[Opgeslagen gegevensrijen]
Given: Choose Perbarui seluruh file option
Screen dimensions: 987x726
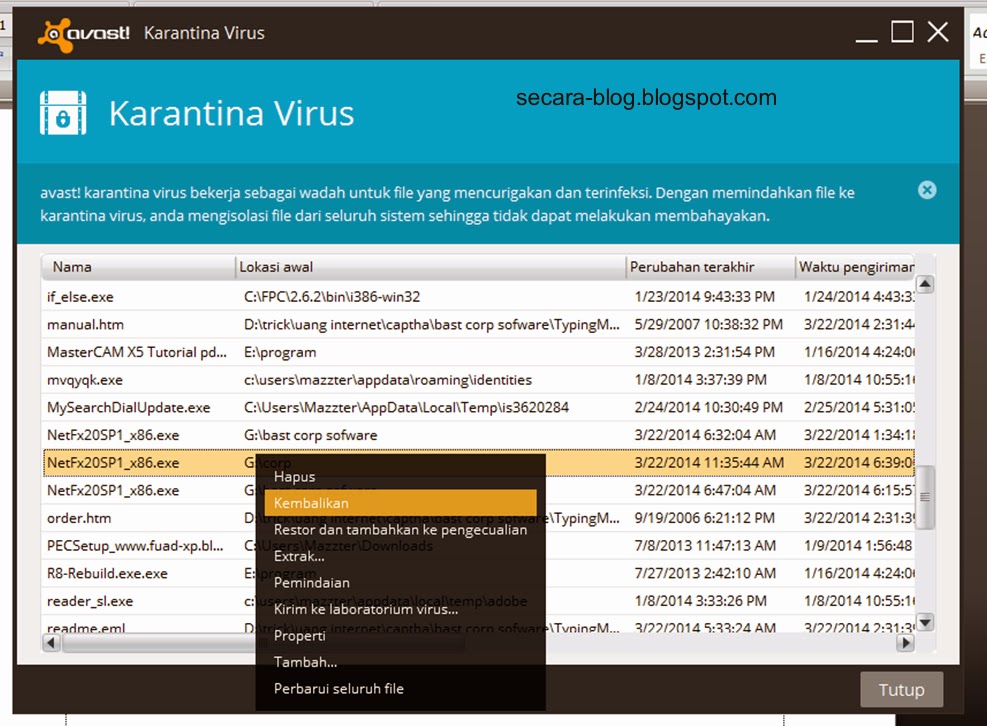Looking at the screenshot, I should (x=338, y=689).
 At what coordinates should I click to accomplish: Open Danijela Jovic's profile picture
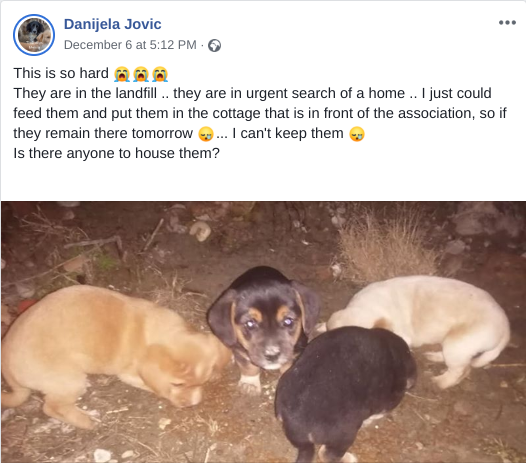pos(34,35)
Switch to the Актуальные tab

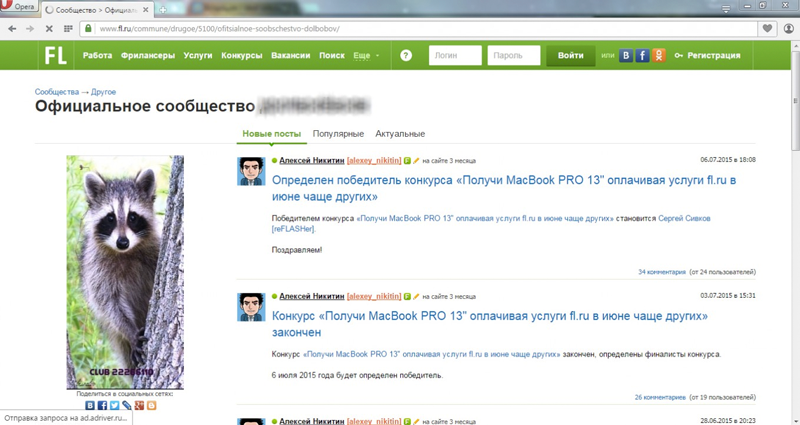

PROBLEEMBESCHRIJVING: Schrijf alle rijen hierboven letterlijk over en laat de afbeeldingen daarbij weg.

UITKOMST OPDRACHT:
Given: Choose Perbarui seluruh file option
Screen dimensions: 987x726
Looking at the screenshot, I should (x=338, y=689).
 At what coordinates should I click to accomplish: Open Danijela Jovic's profile picture
pos(34,35)
Switch to the Актуальные tab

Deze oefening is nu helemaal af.